Background jobs are where most production reliability problems hide. The HTTP request returns 200, the job is queued, and somewhere in the background it silently fails — no retry, no alerting, no dead letter queue. The user never finds out their export wasn't generated or their email wasn't sent.

BullMQ on Redis solves this with persistent queues, configurable retries, and first-class dead letter queue (DLQ) support. The architecture question isn't whether to use a job queue — it's how to configure it correctly for your failure modes.

Queue Architecture Overview

Producer (API server)
  │
  ├── emailQueue        → email-worker (concurrency: 10)
  ├── exportQueue       → export-worker (concurrency: 3, heavy CPU)
  ├── notificationQueue → notification-worker (concurrency: 20)
  └── webhookQueue      → webhook-worker (concurrency: 5)

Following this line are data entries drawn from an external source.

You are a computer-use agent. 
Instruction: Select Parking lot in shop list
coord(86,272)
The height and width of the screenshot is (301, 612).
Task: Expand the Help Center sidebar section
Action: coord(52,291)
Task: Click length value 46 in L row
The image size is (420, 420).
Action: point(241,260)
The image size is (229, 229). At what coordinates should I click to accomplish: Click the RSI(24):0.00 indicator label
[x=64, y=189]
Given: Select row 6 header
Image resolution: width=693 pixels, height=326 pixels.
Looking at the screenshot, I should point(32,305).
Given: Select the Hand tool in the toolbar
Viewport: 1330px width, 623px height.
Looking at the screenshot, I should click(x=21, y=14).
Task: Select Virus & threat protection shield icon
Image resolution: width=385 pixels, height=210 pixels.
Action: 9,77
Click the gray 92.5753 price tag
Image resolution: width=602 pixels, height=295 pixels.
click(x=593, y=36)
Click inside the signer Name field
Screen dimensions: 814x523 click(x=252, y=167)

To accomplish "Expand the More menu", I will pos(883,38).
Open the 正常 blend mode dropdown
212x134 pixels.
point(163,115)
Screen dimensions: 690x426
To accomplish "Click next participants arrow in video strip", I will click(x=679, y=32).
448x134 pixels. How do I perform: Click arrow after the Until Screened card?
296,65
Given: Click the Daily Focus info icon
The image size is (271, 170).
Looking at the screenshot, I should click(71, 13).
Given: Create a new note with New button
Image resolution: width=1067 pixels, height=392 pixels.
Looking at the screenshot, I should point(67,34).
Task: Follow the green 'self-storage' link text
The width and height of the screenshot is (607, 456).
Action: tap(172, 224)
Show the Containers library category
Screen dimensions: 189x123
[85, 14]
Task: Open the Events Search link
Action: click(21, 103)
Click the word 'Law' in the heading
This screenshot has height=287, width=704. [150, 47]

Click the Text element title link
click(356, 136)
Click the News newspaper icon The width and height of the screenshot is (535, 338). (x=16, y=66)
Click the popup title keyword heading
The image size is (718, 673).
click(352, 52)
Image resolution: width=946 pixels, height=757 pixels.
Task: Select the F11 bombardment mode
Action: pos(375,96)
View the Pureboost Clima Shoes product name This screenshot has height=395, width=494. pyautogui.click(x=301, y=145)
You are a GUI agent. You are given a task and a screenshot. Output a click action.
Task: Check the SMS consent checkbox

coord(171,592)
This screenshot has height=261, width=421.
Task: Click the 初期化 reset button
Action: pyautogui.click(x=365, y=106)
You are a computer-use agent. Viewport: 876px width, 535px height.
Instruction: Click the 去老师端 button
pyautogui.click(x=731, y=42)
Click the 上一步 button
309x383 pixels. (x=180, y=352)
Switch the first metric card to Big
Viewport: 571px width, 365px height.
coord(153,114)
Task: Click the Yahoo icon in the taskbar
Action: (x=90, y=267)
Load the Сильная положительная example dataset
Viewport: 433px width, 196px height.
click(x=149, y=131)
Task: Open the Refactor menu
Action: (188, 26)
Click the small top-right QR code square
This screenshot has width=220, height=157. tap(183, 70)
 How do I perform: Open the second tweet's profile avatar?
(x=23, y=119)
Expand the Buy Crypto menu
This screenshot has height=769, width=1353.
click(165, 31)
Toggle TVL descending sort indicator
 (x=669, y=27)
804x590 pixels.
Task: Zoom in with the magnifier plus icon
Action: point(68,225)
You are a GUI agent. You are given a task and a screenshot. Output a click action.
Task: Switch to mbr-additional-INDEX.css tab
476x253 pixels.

Failed jobs (after maxAttempts) →  DLQ (dead letter queue)
  └── Manual review / reprocessing

Queue and Worker Setup

// src/queues/index.ts
import { Queue, QueueEvents } from "bullmq";
import { Redis } from "ioredis";

// Separate Redis connection for each queue component
// BullMQ requires dedicated connections (no multiplexing)
const connection = new Redis(process.env.REDIS_URL!, {
  maxRetriesPerRequest: null, // Required by BullMQ
  enableReadyCheck: false,
});

// Shared queue options
const defaultQueueOptions = {
  connection,
  defaultJobOptions: {
    attempts: 3,
    backoff: {
      type: "exponential" as const,
      delay: 1000, // Start at 1s, then 2s, 4s
    },
    removeOnComplete: {
      age: 24 * 3600,   // Keep completed jobs for 24 hours
      count: 1000,       // Keep last 1000 completed jobs
    },
    removeOnFail: false, // Keep failed jobs for DLQ processing
  },
};

// Define queue payloads as discriminated union for type safety
export interface EmailJobData {
  type: "welcome" | "password-reset" | "invoice" | "notification";
  to: string;
  userId: string;
  templateData: Record<string, unknown>;
}

export interface ExportJobData {
  type: "csv" | "pdf" | "xlsx";
  userId: string;
  tenantId: string;
  filters: Record<string, unknown>;
  notifyEmail: string;
}

export interface WebhookJobData {
  url: string;
  payload: unknown;
  secret: string;
  tenantId: string;
  eventType: string;
  attemptNumber?: number;
}

// Create queues
export const emailQueue = new Queue<EmailJobData>("email", defaultQueueOptions);
export const exportQueue = new Queue<ExportJobData>("export", {
  ...defaultQueueOptions,
  defaultJobOptions: {
    ...defaultQueueOptions.defaultJobOptions,
    attempts: 2,          // Exports are expensive — limit retries
    timeout: 5 * 60_000,  // 5-minute timeout
  },
});
export const webhookQueue = new Queue<WebhookJobData>("webhook", {
  ...defaultQueueOptions,
  defaultJobOptions: {
    ...defaultQueueOptions.defaultJobOptions,
    attempts: 5,          // Webhooks: retry more aggressively
    backoff: {
      type: "exponential",
      delay: 5000,        // Start at 5s for webhooks
    },
  },
});

// Dead letter queue — receives jobs that exhausted all retries
export const dlq = new Queue("dead-letter", { connection });

🌐 Looking for a Dev Team That Actually Delivers?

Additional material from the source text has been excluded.